PANAS terik siang, tertepis adem ruangan kayu yang lumayan luas. Saat kakiku melangkah masuk rumah joglo itu, memenuhi ajakan perut yang berdendang sumbang. Lapar. Bangku-bangku panjang lengkap dengan meja kayu setebal 5 jari, artistik. Beberapa ornamen khas berbahan kayu juga, menghiasi ruangan joglo itu. Tiang-tiang kokoh menyangga rumah makan yang terkesan sederhana. Ada beberapa lukisan tergantung di beberapa sisi. Angin semilir menyelusup masuk. Ruangan terbuka, hanya pagar kayu setinggi semeter yang membatasi ruang dalam dan luar.
Soto dan bebek. Dua nama menu favorit. Ahh lama ndak makan soto. Jadi kuputusin pesan soto daging campur. Sembari berpikir, ntar kalau masih lapar, baru pesan menu bebeknya. Lalu sebagai obat dahaga kupesan es jeruk dan es teh manis. Asem-asem jeruk memang selalu kusuka.
Kubuka satu persatu tudung piring di meja kayu yang panjangnya persis sama dengan bangkunya. Meja yang kokoh dengan ketebalan 5 jariku. Piring-piring berwarna putih khas banget yang sering dipakai di rumah. Mungkin juga di rumah warga lainnya. Isinya? Ada tempe goreng, tahu goreng tanpa tepung, bakwan atau gimbal, dan aneka sate. Sementara di sebelah sana tergantung aneka macam kerupuk dengan bentuk beragam. Dan beberapa ‘tombong kerupuk’ ala kampong tergantung di paku yang tertancap di beberapa tiang penyangga.
“Matur nuwun,” jawabku singkat.
Kepulan asap soto yang lebih dari hangat itu langsung menyeruak. ‘Thokolan’ atau kecambah bertaburan. Daging sapi berwarna gelap menyembul. Beberapa diantaranya ‘ndelik’, bersembunyi di kuburan nasi. Kuah bening menjadi lautannya. Menggoda juga soto daging campur seharga Rp. 10.000 ini di mangkok kecil itu. Nikmat nampaknya. Inilah Soto Ndelik.
Kucicipin beberapa sendok. Ingin merasakan cita rasa asli soto racikan rumah ini. Hangat dan lega di tenggorkan. Warna kuah langsung berubah ketika aku tuangkan kecap manis dan sedikit sambal.

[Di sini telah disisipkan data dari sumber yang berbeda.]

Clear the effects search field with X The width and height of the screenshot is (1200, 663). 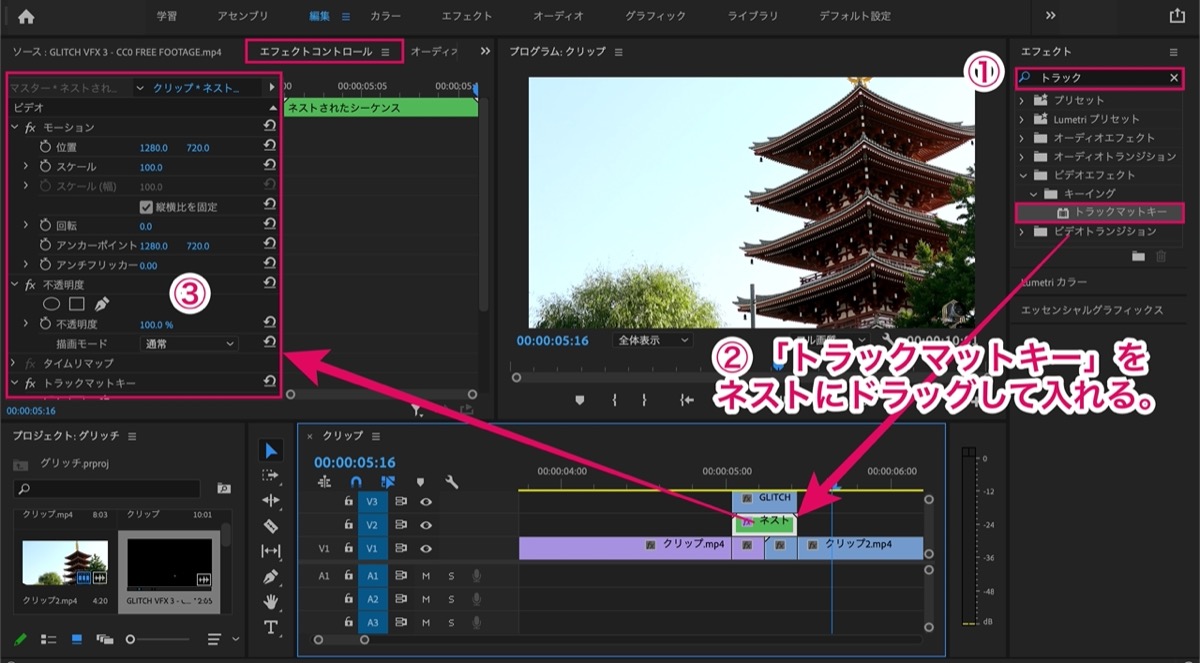(1174, 77)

Yaaa, aku demen makan soto berkuah gelap oleh paduan sambal dan kecap.
Sengaja sambal tak banyak kutuang. Hanya untuk mengimbangi rasa manisnya kecap. Terlebih lagi aku tak mau, rasa asli dari bumbu soto lenyap gegara terkamuflase oleh pedasnya sambal. Soalnya pengen rasain citarasa aslinya. Krupuk? Tak bakalan ketinggalan. ‘Soulmate’ soto yang harus dipadukan. Tombong kerupuknya mengingatkan pada abang-abang , armada suplyer kerupuk dari Pabrik Kerupuk Pak Tris di kampong. Pabrik kerupuk yang menggurita hingga tanah-tanah di sekitar pabrik dicaplok tuk perluasan usaha dan tempat tinggal. Juragan kerupuk yang cukup sukses, meski tak mengenyam bangku sekolah yang memadai!
Kucomot beberapa tusuk sate sebagai menu penutup. Laah sate kok jadi menu penutup. Opo tumon! #Rapopolah suka-suka, yang penting nikmat. Dan beneran sate kikilnya lumayan empuk dan gede dengan bandrol harga Rp. 6000/per tusuk. Sementara es jeruk dan es the manis sudah tandas. Kupesan lagi es kelapa muda. Panas cuaca memprovokasiku lebih banyak minum nampaknya. Yaa sudahlah.